Film à voir : Les mots de Taj

Publié le par Henri LOURDOU

Film à voir : Les mots de Taj
Film à voir : Les mots de Taj
Film à voir : Les mots de Taj

Les mots de Taj

Film documentaire de Dominique Choisy, 2021.

Une parole qui a du poids.

 

Je dois remercier l'équipe de Tarbes de la Cimade, et spécialement Cécile, pour avoir choisi ce documentaire dans le cadre du festival Migrant'scène.

Remercier également Dominique Choisy, remarquable réalisateur et accompagnateur de son film, dont les réponses à nos questions à l'issue de la projection furent très bienvenues.

 

De quoi s'agit-il ? D'un projet au long cours, initié dès 2014, alors que Taj en France depuis un an et demi en fait la suggestion à son futur père adoptif, mais réalisé seulement en 2018, six ans après l'arrivée en France de ce jeune afghan "Mineur non accompagné" (succédant  par la disgrâce des appellations administratives  à "Mineur Isolé Etranger") à l'âge de 14 ans.

Il s'est agi de faire son trajet migratoire à l'envers en retrouvant les lieux de passage (qui furent souvent des lieux de blocage) dans sa longue itinérance.

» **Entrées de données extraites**

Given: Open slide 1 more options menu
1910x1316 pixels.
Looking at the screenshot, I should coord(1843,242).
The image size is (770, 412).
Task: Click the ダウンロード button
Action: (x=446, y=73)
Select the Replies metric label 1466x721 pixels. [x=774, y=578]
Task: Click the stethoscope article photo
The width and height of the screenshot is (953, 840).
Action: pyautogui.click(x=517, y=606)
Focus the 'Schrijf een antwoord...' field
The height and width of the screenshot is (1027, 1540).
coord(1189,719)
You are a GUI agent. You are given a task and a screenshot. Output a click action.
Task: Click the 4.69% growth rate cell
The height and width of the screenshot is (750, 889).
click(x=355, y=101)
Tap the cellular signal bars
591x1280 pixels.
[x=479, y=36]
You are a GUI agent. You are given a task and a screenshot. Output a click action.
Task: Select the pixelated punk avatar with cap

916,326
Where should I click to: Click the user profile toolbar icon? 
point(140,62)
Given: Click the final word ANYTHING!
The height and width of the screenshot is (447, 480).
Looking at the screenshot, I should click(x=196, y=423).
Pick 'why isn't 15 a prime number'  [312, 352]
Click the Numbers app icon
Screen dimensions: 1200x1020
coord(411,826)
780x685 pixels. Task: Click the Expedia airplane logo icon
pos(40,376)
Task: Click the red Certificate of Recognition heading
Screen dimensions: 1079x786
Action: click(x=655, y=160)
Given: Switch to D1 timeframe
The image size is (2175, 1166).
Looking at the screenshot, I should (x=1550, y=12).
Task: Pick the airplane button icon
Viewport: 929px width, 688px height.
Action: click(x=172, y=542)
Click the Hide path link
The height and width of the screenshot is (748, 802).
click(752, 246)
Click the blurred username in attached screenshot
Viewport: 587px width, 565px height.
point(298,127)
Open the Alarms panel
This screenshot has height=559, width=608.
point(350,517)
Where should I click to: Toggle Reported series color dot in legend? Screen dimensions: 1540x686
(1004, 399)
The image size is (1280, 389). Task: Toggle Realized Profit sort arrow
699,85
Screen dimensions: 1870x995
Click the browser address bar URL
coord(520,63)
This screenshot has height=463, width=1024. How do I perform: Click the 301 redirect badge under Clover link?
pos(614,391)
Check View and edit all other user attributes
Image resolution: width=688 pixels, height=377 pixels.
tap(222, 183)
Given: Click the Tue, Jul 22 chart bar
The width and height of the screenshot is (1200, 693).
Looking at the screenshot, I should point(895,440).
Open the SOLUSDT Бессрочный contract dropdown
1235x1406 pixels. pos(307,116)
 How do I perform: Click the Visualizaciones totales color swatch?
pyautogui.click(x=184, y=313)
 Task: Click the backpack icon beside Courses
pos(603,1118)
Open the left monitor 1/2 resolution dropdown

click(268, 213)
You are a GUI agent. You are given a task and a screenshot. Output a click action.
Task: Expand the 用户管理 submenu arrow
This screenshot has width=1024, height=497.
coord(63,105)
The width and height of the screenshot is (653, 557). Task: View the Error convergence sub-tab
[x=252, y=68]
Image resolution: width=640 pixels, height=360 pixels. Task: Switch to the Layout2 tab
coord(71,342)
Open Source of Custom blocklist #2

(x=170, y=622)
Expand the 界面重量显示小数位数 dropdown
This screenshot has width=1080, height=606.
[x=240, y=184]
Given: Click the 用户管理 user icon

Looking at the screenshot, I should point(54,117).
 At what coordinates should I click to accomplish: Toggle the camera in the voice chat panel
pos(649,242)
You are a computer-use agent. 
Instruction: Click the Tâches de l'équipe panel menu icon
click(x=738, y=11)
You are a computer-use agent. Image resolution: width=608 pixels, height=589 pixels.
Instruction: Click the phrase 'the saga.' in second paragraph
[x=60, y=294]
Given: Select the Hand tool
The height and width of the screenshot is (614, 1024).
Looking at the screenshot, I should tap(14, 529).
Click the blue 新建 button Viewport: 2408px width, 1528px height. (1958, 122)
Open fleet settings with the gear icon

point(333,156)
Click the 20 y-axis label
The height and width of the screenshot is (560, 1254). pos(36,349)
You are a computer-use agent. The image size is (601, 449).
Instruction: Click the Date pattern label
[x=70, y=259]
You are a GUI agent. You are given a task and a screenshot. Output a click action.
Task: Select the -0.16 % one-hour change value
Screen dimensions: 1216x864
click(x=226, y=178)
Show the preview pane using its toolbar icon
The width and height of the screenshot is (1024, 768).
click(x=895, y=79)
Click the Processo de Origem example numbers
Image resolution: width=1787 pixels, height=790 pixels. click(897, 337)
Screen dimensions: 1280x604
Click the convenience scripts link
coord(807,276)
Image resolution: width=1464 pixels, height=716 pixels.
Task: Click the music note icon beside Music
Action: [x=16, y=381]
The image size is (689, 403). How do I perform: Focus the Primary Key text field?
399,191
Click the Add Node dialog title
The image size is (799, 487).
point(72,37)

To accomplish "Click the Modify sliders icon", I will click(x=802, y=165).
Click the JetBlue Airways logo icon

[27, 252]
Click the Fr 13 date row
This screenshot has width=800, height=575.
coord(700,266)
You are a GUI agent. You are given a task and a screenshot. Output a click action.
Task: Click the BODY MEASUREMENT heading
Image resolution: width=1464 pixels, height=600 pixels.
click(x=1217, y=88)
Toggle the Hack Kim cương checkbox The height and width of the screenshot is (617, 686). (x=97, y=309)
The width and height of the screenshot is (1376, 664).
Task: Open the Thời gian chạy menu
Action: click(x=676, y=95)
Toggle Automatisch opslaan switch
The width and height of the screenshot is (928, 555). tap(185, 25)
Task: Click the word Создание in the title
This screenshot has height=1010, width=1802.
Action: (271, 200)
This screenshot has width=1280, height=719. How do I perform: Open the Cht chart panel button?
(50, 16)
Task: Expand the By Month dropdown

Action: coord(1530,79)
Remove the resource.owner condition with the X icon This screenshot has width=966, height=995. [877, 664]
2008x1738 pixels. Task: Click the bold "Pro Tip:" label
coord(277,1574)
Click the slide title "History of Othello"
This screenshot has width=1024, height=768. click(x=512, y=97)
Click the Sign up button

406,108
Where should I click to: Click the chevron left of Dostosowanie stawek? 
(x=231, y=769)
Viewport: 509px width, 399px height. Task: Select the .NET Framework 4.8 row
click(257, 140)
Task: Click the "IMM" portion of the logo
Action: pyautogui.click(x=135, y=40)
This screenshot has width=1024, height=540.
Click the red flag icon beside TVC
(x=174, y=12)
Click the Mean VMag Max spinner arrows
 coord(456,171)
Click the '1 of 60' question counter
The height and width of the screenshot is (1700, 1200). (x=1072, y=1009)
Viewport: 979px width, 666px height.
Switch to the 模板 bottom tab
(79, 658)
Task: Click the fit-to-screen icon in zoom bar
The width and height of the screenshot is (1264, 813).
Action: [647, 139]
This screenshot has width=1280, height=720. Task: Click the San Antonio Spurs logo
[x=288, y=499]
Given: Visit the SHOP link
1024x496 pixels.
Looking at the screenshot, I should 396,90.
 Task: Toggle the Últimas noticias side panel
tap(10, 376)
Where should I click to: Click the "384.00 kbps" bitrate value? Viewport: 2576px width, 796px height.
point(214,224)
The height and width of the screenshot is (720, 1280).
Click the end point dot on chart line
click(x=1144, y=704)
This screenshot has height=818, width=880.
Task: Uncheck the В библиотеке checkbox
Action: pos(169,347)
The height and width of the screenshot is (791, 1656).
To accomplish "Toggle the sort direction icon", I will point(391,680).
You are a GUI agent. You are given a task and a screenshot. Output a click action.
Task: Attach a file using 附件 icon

» **CONSIGNE**
Transcrivez sans rien modifier le passage de l'extrait sur le film Les mots de Taj qui va de « Je dois remercier » jusqu'à « sa longue itinérance. ». La liste n'a aucun lien avec l'extrait sur le film Les mots de Taj.

» **ZONE DE RÉPONSE**
Je dois remercier l'équipe de Tarbes de la Cimade, et spécialement Cécile, pour avoir choisi ce documentaire dans le cadre du festival Migrant'scène.

Remercier également Dominique Choisy, remarquable réalisateur et accompagnateur de son film, dont les réponses à nos questions à l'issue de la projection furent très bienvenues.

 

De quoi s'agit-il ? D'un projet au long cours, initié dès 2014, alors que Taj en France depuis un an et demi en fait la suggestion à son futur père adoptif, mais réalisé seulement en 2018, six ans après l'arrivée en France de ce jeune afghan "Mineur non accompagné" (succédant  par la disgrâce des appellations administratives  à "Mineur Isolé Etranger") à l'âge de 14 ans.

Il s'est agi de faire son trajet migratoire à l'envers en retrouvant les lieux de passage (qui furent souvent des lieux de blocage) dans sa longue itinérance.